## Assigned task
Print every entry, word for word, and skip the images.

Dataset excerpts
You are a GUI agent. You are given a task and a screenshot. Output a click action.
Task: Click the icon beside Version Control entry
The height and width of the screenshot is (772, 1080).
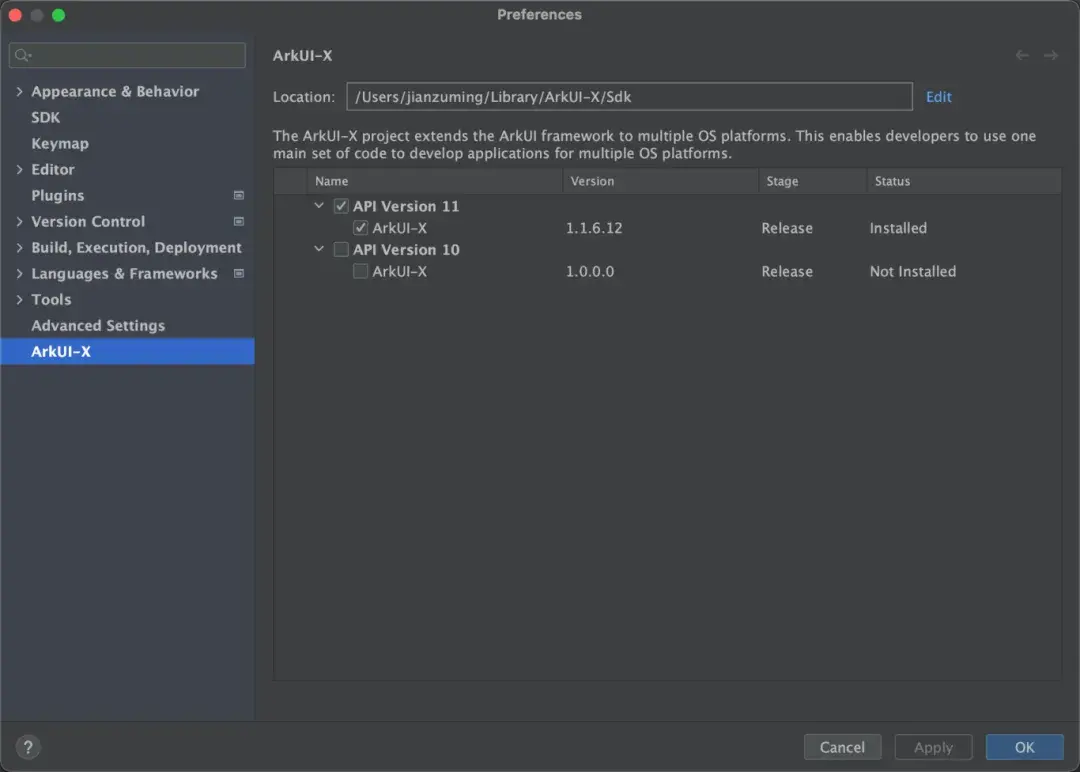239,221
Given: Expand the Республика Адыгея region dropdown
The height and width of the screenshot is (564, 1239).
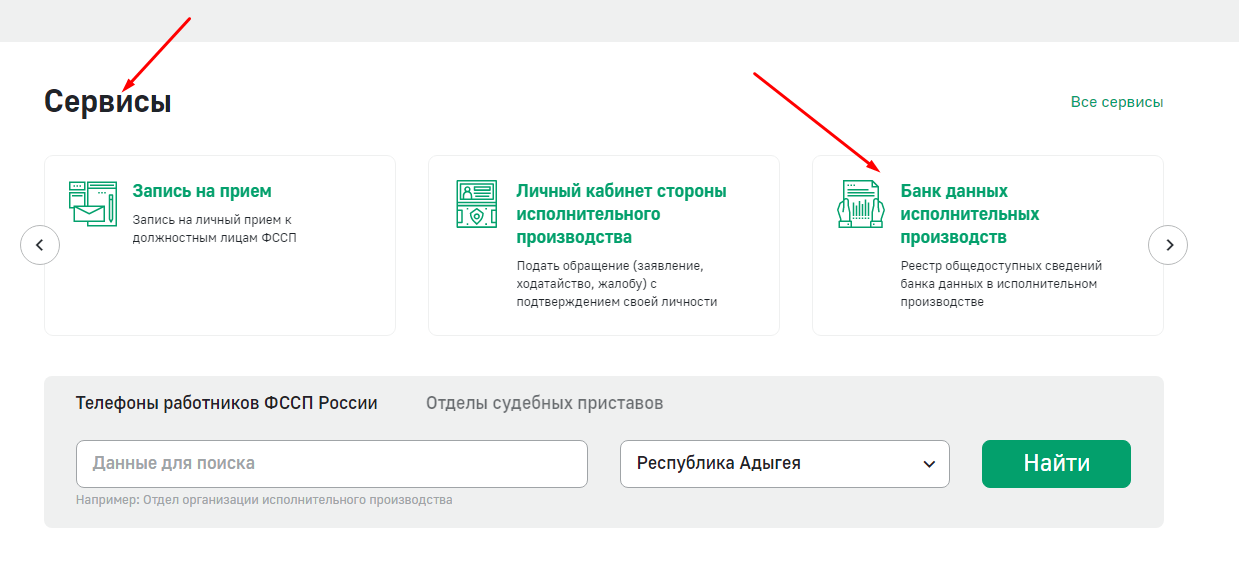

## Written solution
You are a GUI agent. You are given a task and a screenshot. Output a click action.
Task: Click the icon beside Version Control entry
The height and width of the screenshot is (772, 1080).
239,221
Given: Expand the Республика Адыгея region dropdown
The height and width of the screenshot is (564, 1239).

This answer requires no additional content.